*EXTRACT PROVIDED*
In fact I would like to be able to make 2.6.27.X run on CentOS 5
which is very often deployed it seems. But its mkinitrd is completely
buggy and this crap is unable to boot from the device specified on
the kernel command line. And since device names have changed between
2.6.18 and 2.6.27, I don't know how to sort that out. Maybe someone
who knows this distro well could give it a try. After that I could
indicate which patches to add to this kernel (including the ability
to rebind to a port and the transparent proxy backport). This kernel
will be maintained for a few years, so that would constitute a good
platform. Keepalived is not easy to find packaged for it either BTW.

The rest is "just" kernel parameter tuning. I'm thinking about
writing a tuning guide for 2.6 kernels. I've once again been
contacted by a big site this week-end which was dying under load
because the sysctls had not been tuned, and that's a shame :-/

Regards,
Willy




Re: HAProxy running at 10 Gigabit/s

2009-04-19 Thread Michael Fortson
This is really impressive, Willy.

It would be great to be able to recreate an optimized installation
like the one used in this test. How would one go about finding or
building a similarly-configured linux distro?







On Sun, Apr 19, 2009 at 12:37 PM, Willy Tarreau  wrote:
> Hi all,
>
> I've wanted to redo those benchmarks at 10 Gbps for quite some time now,
> in fact since the release of 1.3.16 which brought splicing support and the
> new I/O layer. Now I found a few hours to re-run them, the results have
> been posted here :
>
>      http://haproxy.1wt.eu/10g.html
>
> In short, raw data throughput excels thanks to Linux kernel 2.6.27's TCP
> splicing and LRO implemented in the Myri-10G NIC, because haproxy is now
> capable of proxying 10 Gbps with less than 20% CPU used on a Core2Duo
> 2.66 GHz. The peak session rate has also significantly improved with the
> I/O rework. We now reach 38000 hits/s on the same hardware, and can get
> as high as 105000 connections/s if they are not forwarded to the server
> (eg: blocking ACLs).

*DATA SEGMENT*
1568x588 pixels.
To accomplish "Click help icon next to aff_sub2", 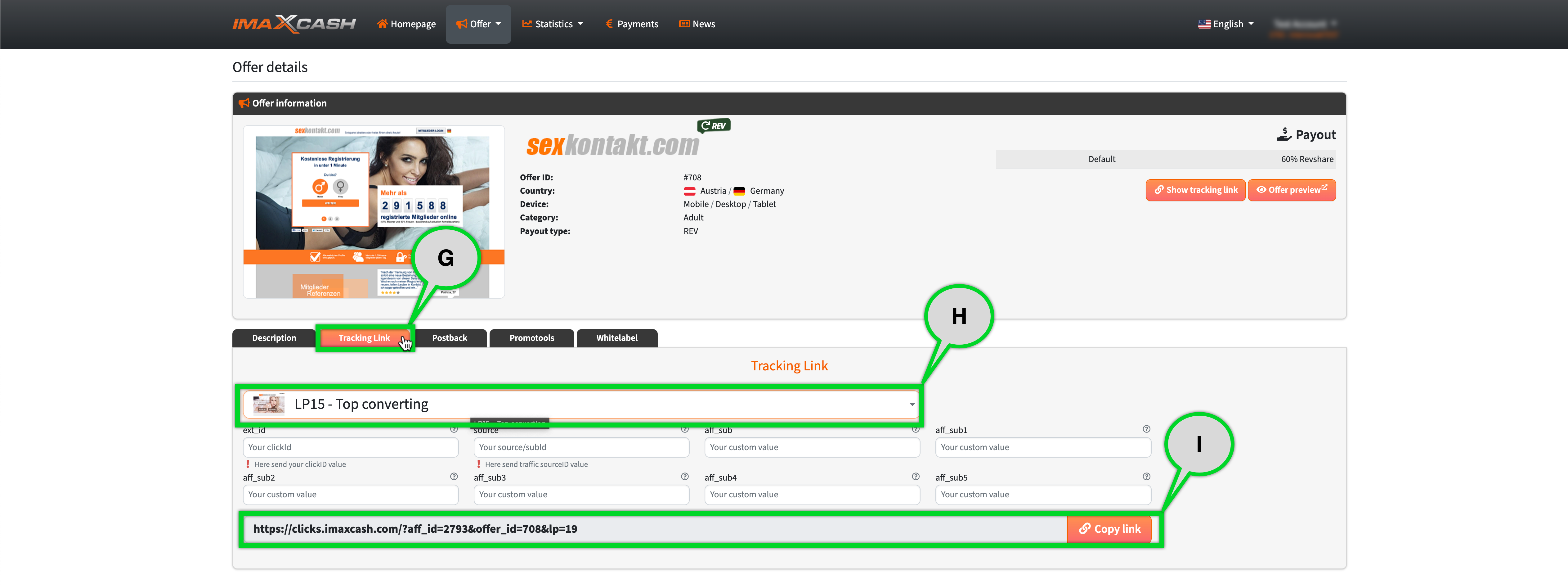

*TASK*
Please reproduce everything in the HAProxy thread from "Re: HAProxy running" down to "similarly-configured linux distro?". Rely only on the HAProxy thread, not on the material.

*TASK RESPONSE*
Re: HAProxy running at 10 Gigabit/s

2009-04-19 Thread Michael Fortson
This is really impressive, Willy.

It would be great to be able to recreate an optimized installation
like the one used in this test. How would one go about finding or
building a similarly-configured linux distro?